Her Story
About May
I have been a scientific recruiter for the past 15 years, specializing in PhD-level women in drug discovery and pharmaceutical development. I'm a former PhD scientist myself, Ivy League trained at Cornell, Columbia, and Yale University. After completing my postdoctoral studies at Yale, I worked for a molecular diagnostics company for quite a few years. During my career, I've also been entrepreneurial, working with my husband to start a restaurant, owning a pretzel franchise, and training myself in sales and marketing. I wrote a book called 'Millionaire Mindset for Women' to empower women's mindset so they can think wealth and do more things for themselves, their family, the community, and the world, breaking through traditional paradigms and cultural limitations. The book is dedicated to my mother, who never worked outside the home but invested carefully and built a $10 million portfolio. Now I've launched Power on the Edge, a platform where I lead workshops, mastermind groups, and individual coaching. It focuses on how women hesitate at pivotal moments when they can push themselves forward or become more visible, but they hold back - everything from raising your hand, offering comments or questions, asking for a promotion, or raising your prices. I want to combine my recruiting work with women's career advancement and help them transition into becoming entrepreneurs or starting their own business.
Her Interview
Ten minutes with May
01What do you attribute your success to?
It's not just hard work, it's not just do it. You gotta be aligned with your dream, you gotta listen to the dream, you gotta visualize it, you gotta revisit it. Because so many times we get caught up being mothers, or employees, and we just get through the day, get through your life, one week passes, and eventually you're like, oh my gosh, my kids are grown up, now what? So what I attribute it to is don't ever forget the dream, always keep visiting it, and if you can, just keep putting in time on your schedule to keep working on it, because eventually it will manifest, it will come to fruition. And don't let other little things get in the way. A lot of women had to put their careers on the side to raise their family, they couldn't take too many risks, which is understandable, but eventually when they grow up, don't just sit back on a rocking chair. Go for it, keep going, keep going.

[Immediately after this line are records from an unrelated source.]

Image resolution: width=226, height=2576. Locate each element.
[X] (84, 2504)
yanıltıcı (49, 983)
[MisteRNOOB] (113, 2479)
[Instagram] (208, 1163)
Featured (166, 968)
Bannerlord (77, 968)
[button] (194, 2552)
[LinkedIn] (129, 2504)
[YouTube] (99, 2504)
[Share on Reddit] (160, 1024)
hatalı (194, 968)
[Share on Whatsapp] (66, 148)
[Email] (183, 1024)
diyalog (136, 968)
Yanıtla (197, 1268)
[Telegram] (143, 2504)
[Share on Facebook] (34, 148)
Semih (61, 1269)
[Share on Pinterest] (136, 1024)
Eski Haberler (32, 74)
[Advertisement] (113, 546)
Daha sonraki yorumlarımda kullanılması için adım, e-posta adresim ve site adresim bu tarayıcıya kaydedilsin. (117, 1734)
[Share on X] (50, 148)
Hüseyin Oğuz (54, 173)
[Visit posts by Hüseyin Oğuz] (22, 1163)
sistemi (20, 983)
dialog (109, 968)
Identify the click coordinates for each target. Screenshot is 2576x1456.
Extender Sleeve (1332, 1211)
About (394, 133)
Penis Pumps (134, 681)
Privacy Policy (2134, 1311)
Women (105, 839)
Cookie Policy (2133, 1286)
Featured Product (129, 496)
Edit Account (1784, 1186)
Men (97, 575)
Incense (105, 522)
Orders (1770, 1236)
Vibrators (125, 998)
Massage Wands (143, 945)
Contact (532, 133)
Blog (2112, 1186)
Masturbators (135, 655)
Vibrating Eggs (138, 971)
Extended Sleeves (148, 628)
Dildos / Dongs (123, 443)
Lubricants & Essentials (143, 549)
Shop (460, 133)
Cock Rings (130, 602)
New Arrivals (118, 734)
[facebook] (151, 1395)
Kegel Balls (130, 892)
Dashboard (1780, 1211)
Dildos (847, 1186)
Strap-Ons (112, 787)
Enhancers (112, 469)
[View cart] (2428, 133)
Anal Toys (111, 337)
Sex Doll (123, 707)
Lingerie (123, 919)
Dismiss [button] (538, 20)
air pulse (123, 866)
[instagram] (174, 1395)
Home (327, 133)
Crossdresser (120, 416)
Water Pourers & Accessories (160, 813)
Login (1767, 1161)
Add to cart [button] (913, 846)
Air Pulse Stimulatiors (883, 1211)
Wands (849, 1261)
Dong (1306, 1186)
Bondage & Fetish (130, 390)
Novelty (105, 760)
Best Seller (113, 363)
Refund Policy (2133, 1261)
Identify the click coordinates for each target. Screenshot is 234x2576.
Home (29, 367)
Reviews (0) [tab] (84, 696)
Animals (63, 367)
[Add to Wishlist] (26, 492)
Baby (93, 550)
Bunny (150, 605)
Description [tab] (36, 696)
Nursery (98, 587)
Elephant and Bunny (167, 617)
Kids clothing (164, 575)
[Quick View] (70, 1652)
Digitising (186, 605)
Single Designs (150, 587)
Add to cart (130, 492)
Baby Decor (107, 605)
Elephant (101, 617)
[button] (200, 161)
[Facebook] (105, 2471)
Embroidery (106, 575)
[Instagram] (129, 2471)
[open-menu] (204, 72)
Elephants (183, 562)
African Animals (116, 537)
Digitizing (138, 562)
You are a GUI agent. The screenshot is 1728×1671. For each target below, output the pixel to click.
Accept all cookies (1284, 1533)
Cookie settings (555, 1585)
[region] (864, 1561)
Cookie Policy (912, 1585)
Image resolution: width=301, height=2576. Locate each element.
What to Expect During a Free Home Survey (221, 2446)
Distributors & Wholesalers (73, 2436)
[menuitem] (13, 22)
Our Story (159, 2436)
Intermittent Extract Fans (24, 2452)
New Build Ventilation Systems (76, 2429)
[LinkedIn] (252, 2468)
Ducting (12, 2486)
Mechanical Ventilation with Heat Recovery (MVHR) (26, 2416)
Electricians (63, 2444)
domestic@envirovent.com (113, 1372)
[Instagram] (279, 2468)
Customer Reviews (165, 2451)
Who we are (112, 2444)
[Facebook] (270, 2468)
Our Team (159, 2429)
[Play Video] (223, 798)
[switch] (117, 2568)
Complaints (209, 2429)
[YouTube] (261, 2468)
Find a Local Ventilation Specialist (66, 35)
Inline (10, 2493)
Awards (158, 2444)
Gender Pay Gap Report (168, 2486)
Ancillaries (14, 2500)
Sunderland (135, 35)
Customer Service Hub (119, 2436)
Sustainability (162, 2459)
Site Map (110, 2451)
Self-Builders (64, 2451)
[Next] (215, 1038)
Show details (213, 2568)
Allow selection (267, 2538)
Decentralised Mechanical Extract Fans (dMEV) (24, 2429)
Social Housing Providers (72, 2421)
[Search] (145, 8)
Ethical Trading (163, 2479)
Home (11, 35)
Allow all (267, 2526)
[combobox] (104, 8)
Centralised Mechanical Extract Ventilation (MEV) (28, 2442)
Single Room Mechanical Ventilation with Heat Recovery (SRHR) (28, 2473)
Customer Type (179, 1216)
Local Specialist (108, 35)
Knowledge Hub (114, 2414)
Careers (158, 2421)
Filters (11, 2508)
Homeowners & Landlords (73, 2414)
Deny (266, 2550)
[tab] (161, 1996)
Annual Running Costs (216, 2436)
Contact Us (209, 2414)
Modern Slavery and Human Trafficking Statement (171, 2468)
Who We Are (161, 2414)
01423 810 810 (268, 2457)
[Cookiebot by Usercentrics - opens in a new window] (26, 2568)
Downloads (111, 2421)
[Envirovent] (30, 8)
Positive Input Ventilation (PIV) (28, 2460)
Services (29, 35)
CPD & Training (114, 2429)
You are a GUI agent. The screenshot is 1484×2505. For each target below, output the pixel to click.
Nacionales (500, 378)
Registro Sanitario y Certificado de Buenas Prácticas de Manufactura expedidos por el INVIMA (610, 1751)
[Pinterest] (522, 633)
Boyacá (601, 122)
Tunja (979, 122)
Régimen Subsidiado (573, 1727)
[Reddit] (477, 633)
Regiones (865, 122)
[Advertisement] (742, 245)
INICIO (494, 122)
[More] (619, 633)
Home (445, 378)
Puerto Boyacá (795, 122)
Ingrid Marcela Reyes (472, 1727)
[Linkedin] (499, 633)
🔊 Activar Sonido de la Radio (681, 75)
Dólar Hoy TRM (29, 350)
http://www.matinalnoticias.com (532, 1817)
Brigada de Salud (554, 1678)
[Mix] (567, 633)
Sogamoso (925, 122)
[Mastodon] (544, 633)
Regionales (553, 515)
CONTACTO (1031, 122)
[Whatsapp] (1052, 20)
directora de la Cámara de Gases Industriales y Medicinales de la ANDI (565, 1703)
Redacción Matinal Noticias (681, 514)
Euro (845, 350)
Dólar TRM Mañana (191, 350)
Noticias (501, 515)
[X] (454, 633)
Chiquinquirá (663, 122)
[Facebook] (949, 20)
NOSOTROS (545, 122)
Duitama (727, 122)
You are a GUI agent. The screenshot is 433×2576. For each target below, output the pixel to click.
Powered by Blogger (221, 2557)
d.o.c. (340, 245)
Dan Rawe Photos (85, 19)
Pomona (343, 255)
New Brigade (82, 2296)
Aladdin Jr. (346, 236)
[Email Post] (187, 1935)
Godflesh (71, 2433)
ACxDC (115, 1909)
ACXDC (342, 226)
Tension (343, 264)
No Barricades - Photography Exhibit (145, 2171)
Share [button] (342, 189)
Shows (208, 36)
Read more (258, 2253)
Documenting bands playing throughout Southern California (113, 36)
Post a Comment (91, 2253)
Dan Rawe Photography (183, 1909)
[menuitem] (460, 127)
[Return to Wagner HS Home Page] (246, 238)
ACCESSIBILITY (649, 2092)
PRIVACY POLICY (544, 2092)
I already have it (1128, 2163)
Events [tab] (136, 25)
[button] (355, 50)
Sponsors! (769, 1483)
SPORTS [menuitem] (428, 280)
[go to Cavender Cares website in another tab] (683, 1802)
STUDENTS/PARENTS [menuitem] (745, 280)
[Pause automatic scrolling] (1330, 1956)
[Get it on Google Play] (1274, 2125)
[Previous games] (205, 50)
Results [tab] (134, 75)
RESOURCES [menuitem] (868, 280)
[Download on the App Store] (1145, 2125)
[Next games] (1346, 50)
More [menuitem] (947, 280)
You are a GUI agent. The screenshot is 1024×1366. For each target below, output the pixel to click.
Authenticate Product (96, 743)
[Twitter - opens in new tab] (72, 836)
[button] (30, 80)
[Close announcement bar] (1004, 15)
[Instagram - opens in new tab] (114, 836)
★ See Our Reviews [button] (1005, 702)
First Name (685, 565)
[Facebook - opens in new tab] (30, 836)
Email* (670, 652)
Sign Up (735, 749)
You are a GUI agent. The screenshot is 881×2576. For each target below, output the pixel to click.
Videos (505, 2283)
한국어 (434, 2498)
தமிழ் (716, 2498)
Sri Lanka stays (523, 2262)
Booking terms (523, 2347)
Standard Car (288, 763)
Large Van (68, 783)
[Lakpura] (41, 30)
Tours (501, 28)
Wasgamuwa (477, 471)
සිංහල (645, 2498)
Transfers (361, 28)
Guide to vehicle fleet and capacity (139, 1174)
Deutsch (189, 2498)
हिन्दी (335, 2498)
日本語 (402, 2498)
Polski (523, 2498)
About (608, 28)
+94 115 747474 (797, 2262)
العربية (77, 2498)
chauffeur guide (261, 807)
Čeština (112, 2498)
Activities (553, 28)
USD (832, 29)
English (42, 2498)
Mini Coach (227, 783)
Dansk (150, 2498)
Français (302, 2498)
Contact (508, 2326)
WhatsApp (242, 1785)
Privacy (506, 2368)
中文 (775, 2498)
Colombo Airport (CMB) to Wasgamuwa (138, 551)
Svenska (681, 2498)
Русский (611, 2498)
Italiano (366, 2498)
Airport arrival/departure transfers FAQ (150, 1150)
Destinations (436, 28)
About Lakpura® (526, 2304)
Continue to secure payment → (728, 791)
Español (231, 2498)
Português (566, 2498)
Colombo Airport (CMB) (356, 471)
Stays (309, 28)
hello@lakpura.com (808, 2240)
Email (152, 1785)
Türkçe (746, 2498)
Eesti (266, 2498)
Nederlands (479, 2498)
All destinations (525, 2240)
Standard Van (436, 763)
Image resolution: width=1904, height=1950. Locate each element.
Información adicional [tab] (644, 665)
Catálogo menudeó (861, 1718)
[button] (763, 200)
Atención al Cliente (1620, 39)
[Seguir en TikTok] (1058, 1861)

02What’s the best career advice you’ve ever received?
One mentor who really influenced me was an optometrist whose mother had 7 businesses. She learned from her mother how to start a small business, and she didn't just become an optometrist who sits there and sees patients - she turned that into an entire business. She runs two offices with 4 doctors working for her. She took all her money and kept investing and investing, and now she has multifamily properties and is up there in the 8 figures. Her whole story was that when she started off as an optometrist, she and her husband lived like students, even though they were making money and had their degrees. They lived so frugally and kept putting their money away until they could invest in a business, then start investing in other ones. You can't spend every penny you get as soon as you make more. You need to plan for the future, you have to do some little bit of initial sacrifice. That's how I hear all these incredible, successful people do it.
03What advice would you give to young women entering your industry?
I totally believe in something called self-expression. There's something inside all of us that wants to come out, that wants to be voiced or written in words. It's a tiny voice sometimes, and it's very tentative. Years ago, I said I'd like to be an author, I'd like to write a book, but it was so tiny, and the bigger voice was, you can't do it, nobody's going to read what you say, nobody wants to hear what you write about. And that voice was so overpowering that the little voice got supplicated, snuffled. Finally, I started listening to that little voice. So you gotta believe in that dream that you have, that calling, and let it come forth. It takes a lot of little steps at a time. Every day, you have to push against it. That's why I call my platform Power on the Edge, because you reach an edge where you can either back down or keep pushing forward, and that takes effort and determination. But if you don't do it, you'll end up being in the same place 10 years later, still dreaming, or you have a book with two words on it or two chapters, and it's sitting there. Your identity hasn't solidified as an author. You're still tentative, you're still scared to say something meaningful, you don't believe in what you want to say, you don't think anyone wants to hear it, and that is so wrong. I want to help younger women, or any woman at any stage that has so much self-doubt and hesitation - you need to overcome that, and I can help them do that.